The Democrats, of course, have proposed a version of C-BAM, a “polluter import fee”, and have also shown some enthusiasm for a fully-fledged carbon border adjustment mechanism of their own.
Within Joe Biden’s proposed $US1.75 trillion ($2.4 trillion) of social spending and tax increases there is also a plan to impose a domestic levy of almost $US20 a tonne on carbon. While that’s less than a third of the EU’s carbon price, it would increase over time.
If the proposal is to succeed and win the support of the affected industries – and the Republicans – it is inevitable that it would have to include an extra-territorial dimension. It would have to look like the C-BAM.
China’s acutely aware of the risks to its economy of the increased focus on carbon emissions and the wider interest in carbon border taxes. Its current energy crisis – and its scramble to produced or buy more coal and gas – is partly attributable to an overly zealous crackdown on its most carbon-intensive sectors.
The US steel sector is enthusiastic about the deal struck by the US and EU because about 70 per cent of US steel is produced by electric arc furnaces using recycled metal. It is far less carbon-intensive than the steel produced in the coal-fired blast furnaces that dominate China’s production.

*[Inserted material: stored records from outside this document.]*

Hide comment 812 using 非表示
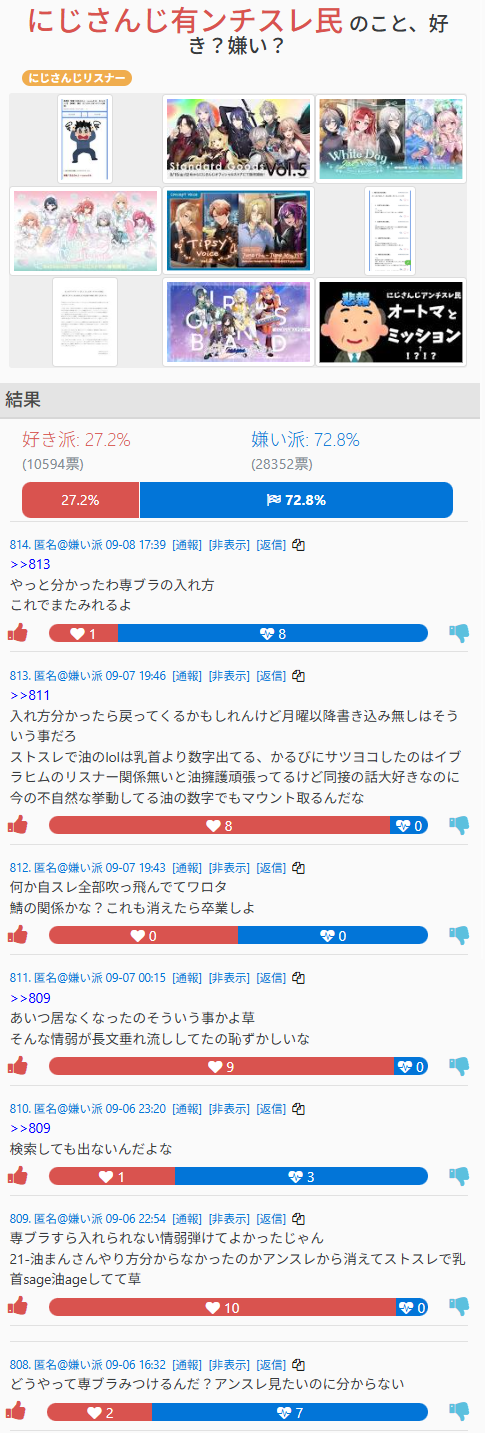Image resolution: width=485 pixels, height=1433 pixels. [x=229, y=867]
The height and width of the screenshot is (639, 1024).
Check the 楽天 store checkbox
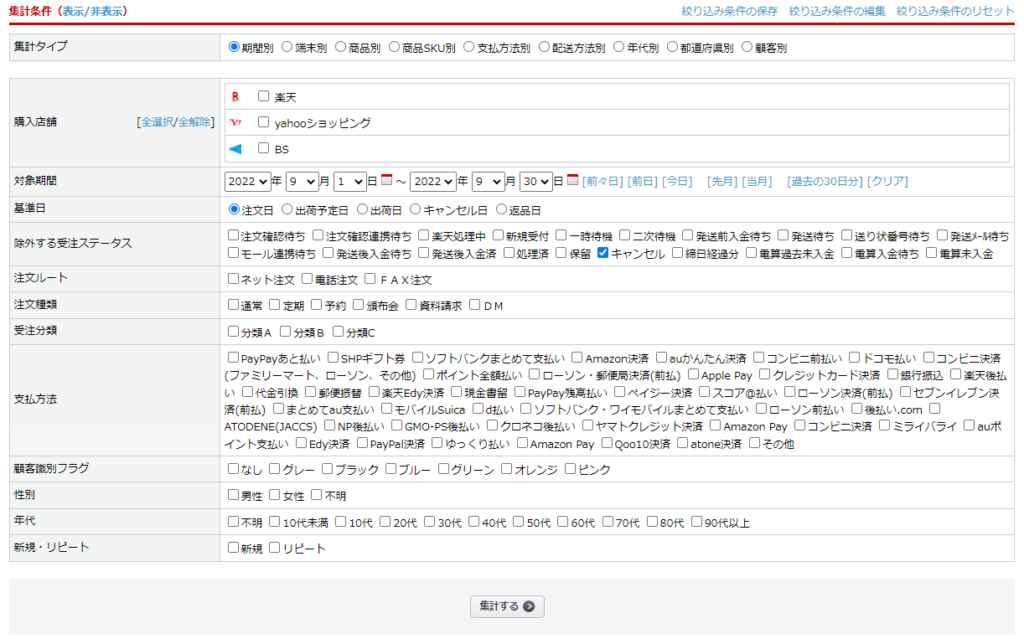click(x=264, y=97)
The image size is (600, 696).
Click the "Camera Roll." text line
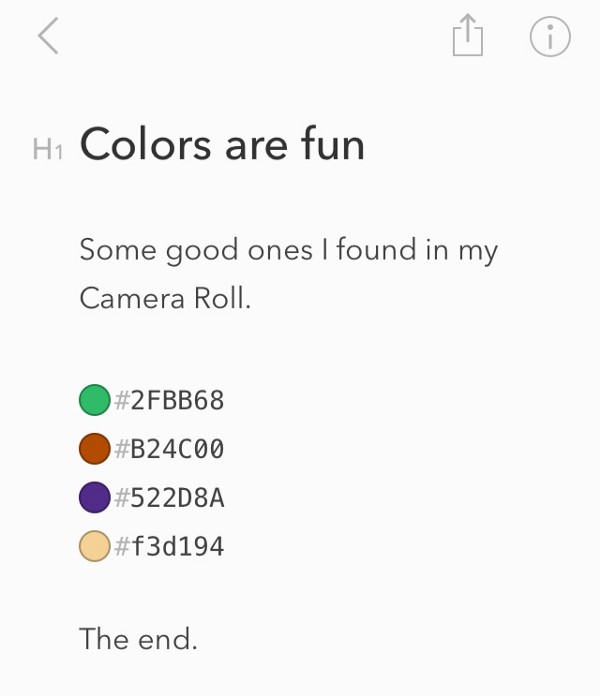click(165, 299)
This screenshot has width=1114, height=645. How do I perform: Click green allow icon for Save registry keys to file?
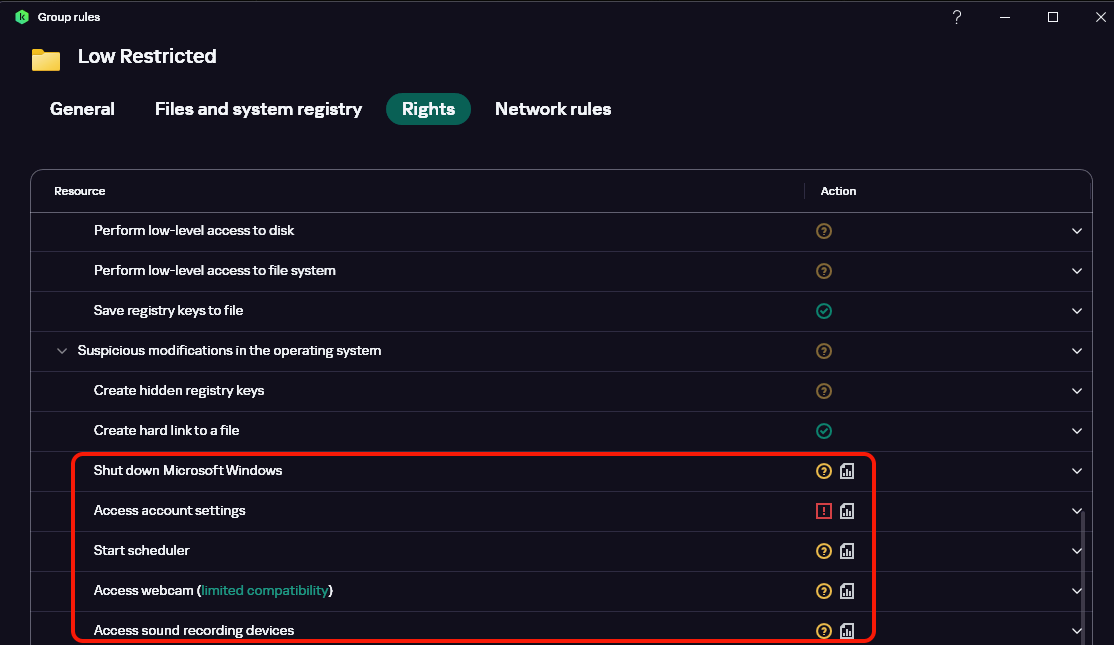click(x=824, y=311)
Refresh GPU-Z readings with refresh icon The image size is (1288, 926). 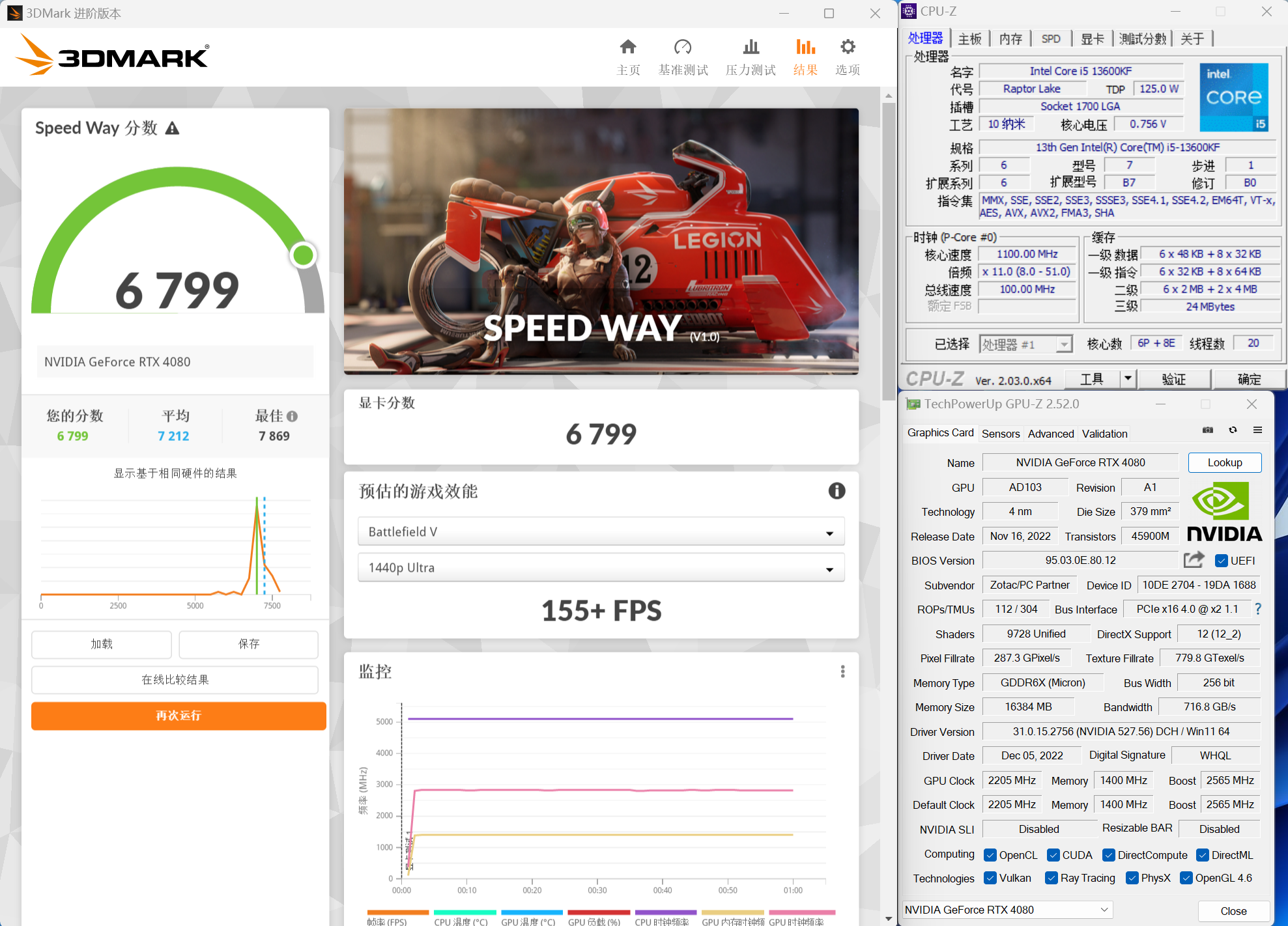[x=1232, y=430]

US industry generally – and the same could be said of industries in other developed economies – is less carbon-intensive than in China and other less-developed economies. That explains why countries like Japan and South Korea – along with more obvious candidates like Britain and Canada – are also actively exploring the concept.

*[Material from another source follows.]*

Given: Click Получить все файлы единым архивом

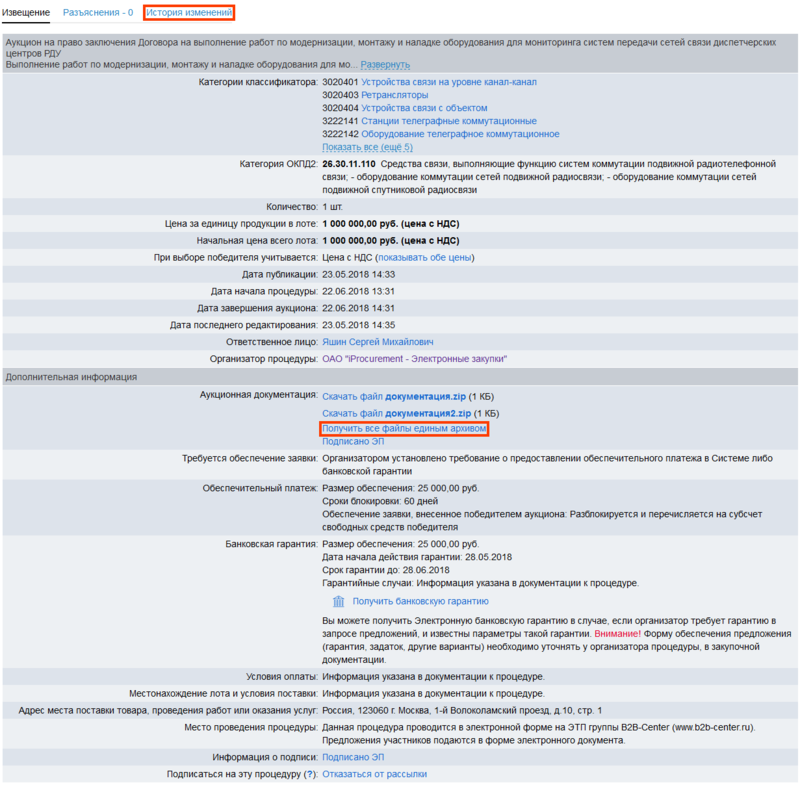Looking at the screenshot, I should pos(404,428).
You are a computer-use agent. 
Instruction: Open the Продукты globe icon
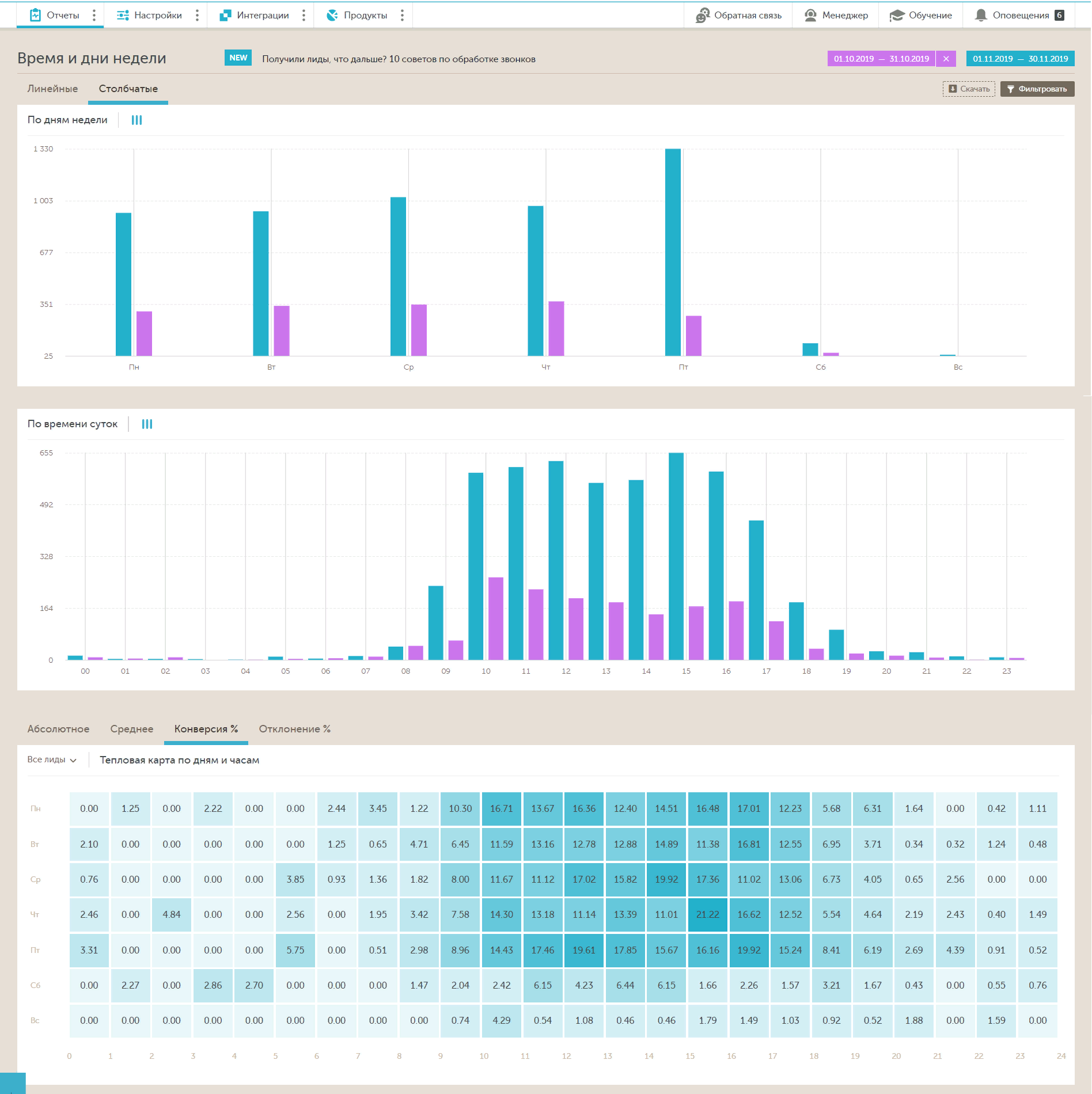tap(332, 16)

Even in much-maligned Australia, most large companies – particularly those in the more carbon-intensive sectors – have, or are developing, internal carbon prices against which to assess their operations and future investments. Most are fast-forwarding plans to have net zero emissions by 2050, if not before.
If the other major economies do introduce C-BAMs, of course, we’ll have little choice but to introduce both an explicit carbon price and a carbon border tax of our own or risk both being shut out of key markets and becoming a dumping ground for carbon-intensive products.
The US-EU deal envisages a technical working group using the next two years to develop methods and data to calculate the embedded emissions in traded steel and aluminium, with their work finalised broadly in time for the 2023 launch of the EU’s C-BAM pilot.
That pilot phase, also two years, will cover the iron steel, aluminium, cement and fertiliser industries before being expanded post-2025 to a wider range of activities.
China’s acutely aware of the risks to its economy of the increased focus on carbon emissions and the wider interest in carbon border taxes. Its current energy crisis – and its scramble to produce or buy more coal and gas – is partly attributable to an overly zealous crackdown on its most carbon-intensive sectors.
It launched a carbon market of its own mid-year, albeit “only” covering its power generation sector (which accounts for about 40 per cent of its total emissions). Trading in these carbon credits has been thin and the prices a fraction of those in other carbon markets, generally in the single digits. It is, of course, early days and the volumes and prices are expected to rise over time.
The EU’s C-BAM would be a very complex tax regime and one that would be even more difficult for companies in countries that don’t have explicit carbon taxes or cap-and-trade schemes. It would also, unless they were excluded, punish the developing world.
One of the under-appreciated aspects of the carbon pricing and emissions reduction debates is that a combination of carbon pricing and carbon border taxes would favour the developed world because its industries are already more carbon-efficient and they, and their governments, also have greater financial and technical capacity to underwrite the transitions to economies with lower emissions-intensity.
The EU/US steel and aluminium deal, for instance, is seen as providing US exporters with a significant competitive advantage over existing suppliers to Europe such as Russia, Ukraine and Turkey.
There’s a lot of opportunity, as well as threats, as the developed world moves, albeit slowly and in some cases very reluctantly, towards meaningful emissions reductions. Even the world’s second-largest polluter – the US – seems now to be pursuing the opportunities rather than being paralysed by the threats.